“Now, then,” exclaimed Jim-Polk, “we’ve got to go. You take the axe, Harbert, and let Joe take your light.”
Raising his torch aloft, Jim-Polk sprang forward after the dogs, closely followed by Joe Maxwell and Harbert, while Mr. Snelson brought up the rear. The clever printer was not a woodsman, and he made his way through the undergrowth and among the trees with great difficulty. Once, when he paused for a moment to disentangle his legs from the embrace of a bamboo brier, he found himself left far in the rear, and he yelled lustily to his companions.
“Mother of Moses!” he exclaimed at the top of his voice, “will ye be after leavin’ me in the wilderness?”
But for the quick ear of Harbert, he would assuredly have been left. The other hunters waited for him, and he came up puffing and blowing.

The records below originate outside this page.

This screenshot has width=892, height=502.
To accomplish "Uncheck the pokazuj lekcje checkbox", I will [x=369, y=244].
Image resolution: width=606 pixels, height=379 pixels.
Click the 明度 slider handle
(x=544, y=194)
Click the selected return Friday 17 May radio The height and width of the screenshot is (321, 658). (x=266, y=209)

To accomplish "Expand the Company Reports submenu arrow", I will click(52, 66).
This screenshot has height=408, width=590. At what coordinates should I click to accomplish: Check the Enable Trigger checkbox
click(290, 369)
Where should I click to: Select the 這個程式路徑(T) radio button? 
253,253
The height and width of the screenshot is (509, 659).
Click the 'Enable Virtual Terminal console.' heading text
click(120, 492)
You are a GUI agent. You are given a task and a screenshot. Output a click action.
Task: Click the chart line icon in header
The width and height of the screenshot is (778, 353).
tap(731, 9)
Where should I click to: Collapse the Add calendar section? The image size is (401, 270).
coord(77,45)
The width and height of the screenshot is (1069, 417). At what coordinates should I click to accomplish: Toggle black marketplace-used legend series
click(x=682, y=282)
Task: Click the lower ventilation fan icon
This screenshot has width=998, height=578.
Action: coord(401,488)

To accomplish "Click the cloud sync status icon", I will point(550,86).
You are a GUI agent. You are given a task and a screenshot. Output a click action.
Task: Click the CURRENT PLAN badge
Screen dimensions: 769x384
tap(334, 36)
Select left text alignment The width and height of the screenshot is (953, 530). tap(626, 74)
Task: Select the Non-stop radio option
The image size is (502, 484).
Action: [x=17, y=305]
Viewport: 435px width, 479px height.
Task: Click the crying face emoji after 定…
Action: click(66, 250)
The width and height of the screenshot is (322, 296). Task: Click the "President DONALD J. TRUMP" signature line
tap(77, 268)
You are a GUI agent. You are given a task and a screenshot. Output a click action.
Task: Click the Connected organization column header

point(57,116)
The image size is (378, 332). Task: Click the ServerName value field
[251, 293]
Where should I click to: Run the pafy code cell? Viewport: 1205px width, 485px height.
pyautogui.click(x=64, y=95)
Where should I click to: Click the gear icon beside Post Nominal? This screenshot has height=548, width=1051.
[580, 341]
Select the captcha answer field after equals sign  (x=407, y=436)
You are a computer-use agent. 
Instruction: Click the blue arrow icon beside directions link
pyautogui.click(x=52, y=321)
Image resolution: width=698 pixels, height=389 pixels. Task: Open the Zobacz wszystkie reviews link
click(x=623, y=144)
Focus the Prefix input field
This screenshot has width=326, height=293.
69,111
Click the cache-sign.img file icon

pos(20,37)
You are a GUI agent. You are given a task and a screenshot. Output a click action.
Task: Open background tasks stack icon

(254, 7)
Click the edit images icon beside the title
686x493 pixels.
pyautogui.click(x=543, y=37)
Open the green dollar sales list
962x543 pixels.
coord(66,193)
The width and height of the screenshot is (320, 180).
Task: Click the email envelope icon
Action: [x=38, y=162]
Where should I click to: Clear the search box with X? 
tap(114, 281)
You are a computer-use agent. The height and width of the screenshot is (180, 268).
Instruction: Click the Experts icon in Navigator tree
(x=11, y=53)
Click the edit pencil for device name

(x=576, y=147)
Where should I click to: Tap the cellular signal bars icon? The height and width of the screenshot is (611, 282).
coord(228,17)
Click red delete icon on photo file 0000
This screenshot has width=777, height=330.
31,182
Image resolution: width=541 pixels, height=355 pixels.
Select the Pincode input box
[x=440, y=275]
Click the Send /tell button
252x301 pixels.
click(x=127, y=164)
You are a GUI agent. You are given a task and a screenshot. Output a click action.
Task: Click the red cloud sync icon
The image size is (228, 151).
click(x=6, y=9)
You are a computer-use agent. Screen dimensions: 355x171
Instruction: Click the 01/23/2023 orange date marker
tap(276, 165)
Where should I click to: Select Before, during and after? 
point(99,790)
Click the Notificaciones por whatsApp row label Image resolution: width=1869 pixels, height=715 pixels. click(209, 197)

“I could cut a cord o’ wood wit’ half the exertion!” he exclaimed. “Come, boys! let’s sit down an’ have an understandin’. Me legs and me whole body politic have begun for to cry out agin this harum-scarum performance. Shall we go slower, or shall ye pick me up an’ carry me?”
The boys were willing to compromise, but in the ardor of the chase they would have forgotten Mr. Snelson if that worthy gentleman had not made his presence known by yelling at them whenever they got too far ahead. The dogs ran straight down the creek for a mile at full speed. Suddenly Jim-Polk cried out:
“They’ve treed!”
“Yasser!” said Harbert, with a loud whoop; “dey mos’ sholy is!”
“Then,” said Mr. Snelson, sarcastically, “the fun is all over—the jig is up.’Tis a thousand pities.”
“Not much!” exclaimed Jim-Polk. “The fun’s just begun. A coon ain’t kotch jest because he’s up a tree.”